(Source document)
Back to school and gay
By Jason Dilts
Gayly Homo on the Range Columnist
It isn’t words that matter so much; it’s the meaning behind them. Intentions add definition, giving profound significance to expressions.
“That’s so gay.” “Dude, you’re a fag.” “Queer!” “Faggot!” “Fudge-packer.” “Dyke.”
Those are among the more common phrases verbally bandied about in the halls of schools across America. They may seem like simple words, but the context behind them is what cuts deep. Each time we hear them, we feel a little less human.
Recent headlines show just how deep they cut. There’s a study that was just released by the Centers for Disease Control and Prevention that finds gay, lesbian, and bisexual U.S. high school students are more likely than heterosexual students to engage in self-destructive behaviors such as disordered eating, smoking, drug use, and excessive alcohol consumption. Some might point to this as evidence of a moral decay inherent with homosexuality, but doing so dismisses a larger truth.
A different study done on the same population revealed that LGBT youth were nearly two times as likely than their straight peers to be bullied in school as well as be sexually and physical harassed. They also make up about 1/3 of all teen suicide cases. When darts of venom are thrown our way, we tend to internalize their poison. Negativity gets projected onto us from the corner of someone else’s insecurity. As a result, we emulate behaviors that bring us down farther than any attack someone else could launch.
When I was a sophomore, going to high school felt more like entering a battle field than it did an institution of learning. More people referred to me as “faggot” than they did “Jason.” Navigating the hallways in between classes was a treacherous journey full of spit wads, back slaps, and violent threats. The bathroom was a dangerous place; I was assaulted there early in the school year and learned to just hold it in. The gym was even worse. To me, P.E. stood for “physical endangerment.” There was a boy in my class who had an odd fascination with my sexuality. His name was Anthony. He made a mockery of my identity in the locker room with lewdly bombastic sexual gestures that made many of the other guys roll with laughter. The day he sexually assaulted me was no laughing matter, though. That was the day I began to internalize the poison; it got deep into my bloodstream.
(End Source document)
(Available data)
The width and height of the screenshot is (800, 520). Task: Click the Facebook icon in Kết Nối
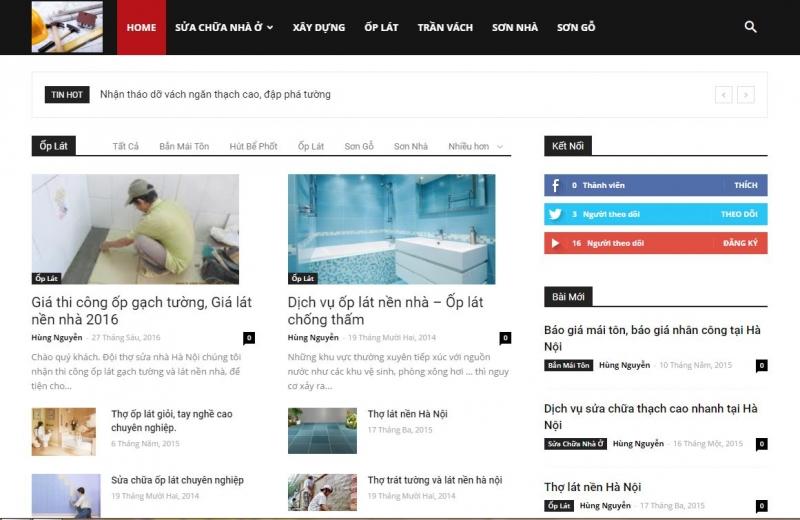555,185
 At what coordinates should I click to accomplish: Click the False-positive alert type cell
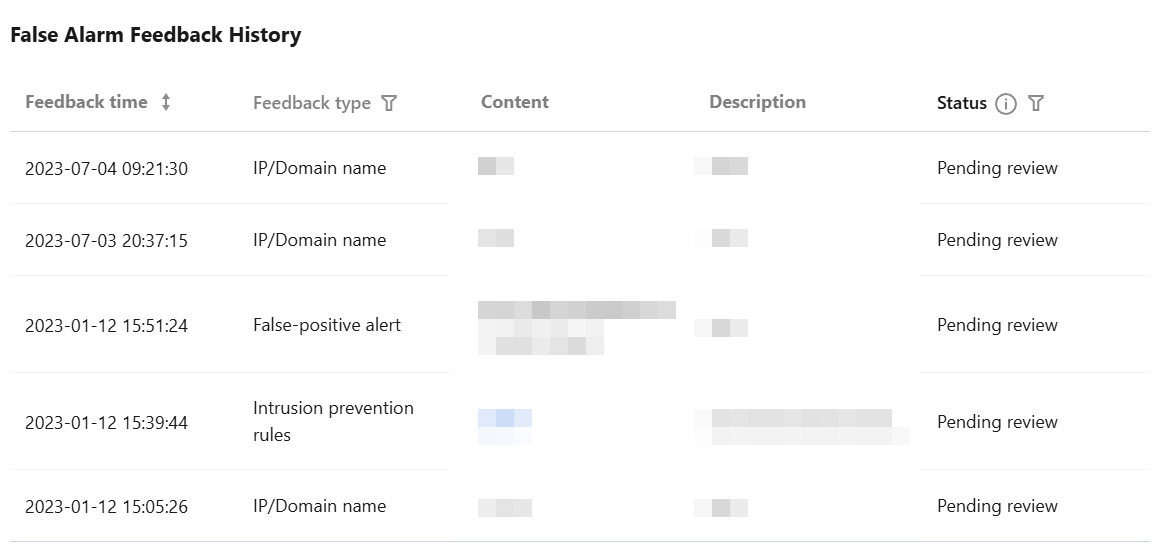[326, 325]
(End Available data)
(Available data)
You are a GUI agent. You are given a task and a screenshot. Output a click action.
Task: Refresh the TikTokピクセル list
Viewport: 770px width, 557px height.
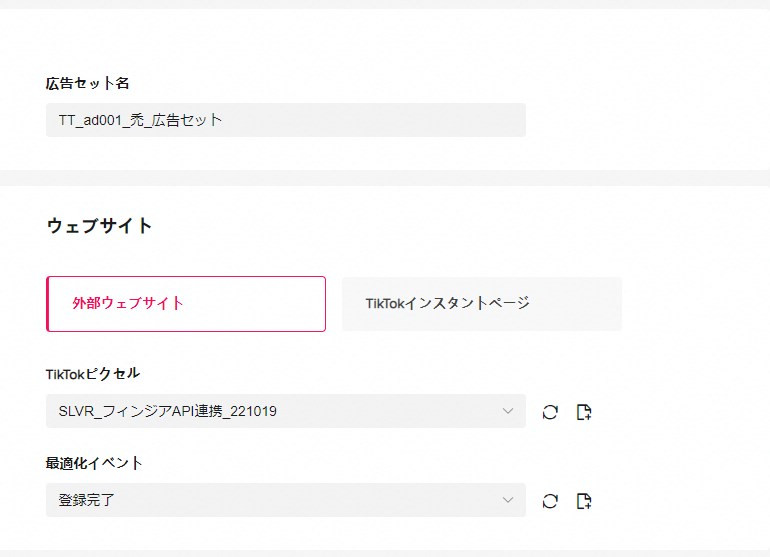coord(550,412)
(End Available data)
(Available data)
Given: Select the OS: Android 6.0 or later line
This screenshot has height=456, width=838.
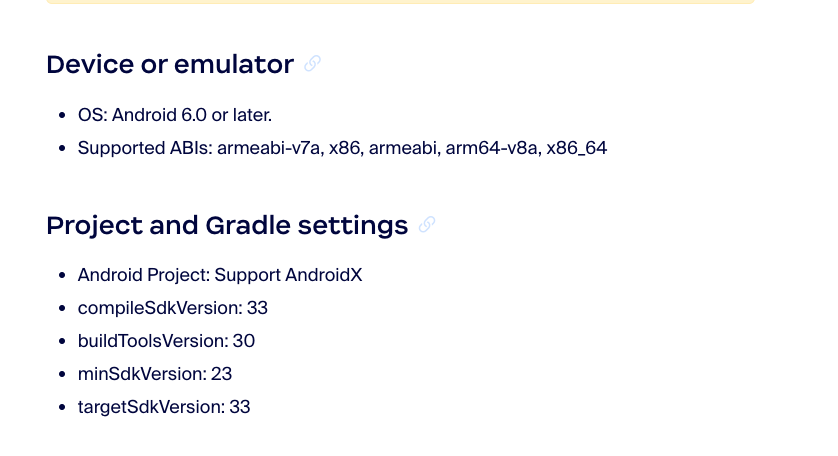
(End Available data)
● **Your task**
Rewrite the passage of the essay on being gay in school starting at "Recent headlines show" and ending at "a larger truth.", substituting "harmful" for "self-destructive".

● **Response area**
Recent headlines show just how deep they cut. There’s a study that was just released by the Centers for Disease Control and Prevention that finds gay, lesbian, and bisexual U.S. high school students are more likely than heterosexual students to engage in harmful behaviors such as disordered eating, smoking, drug use, and excessive alcohol consumption. Some might point to this as evidence of a moral decay inherent with homosexuality, but doing so dismisses a larger truth.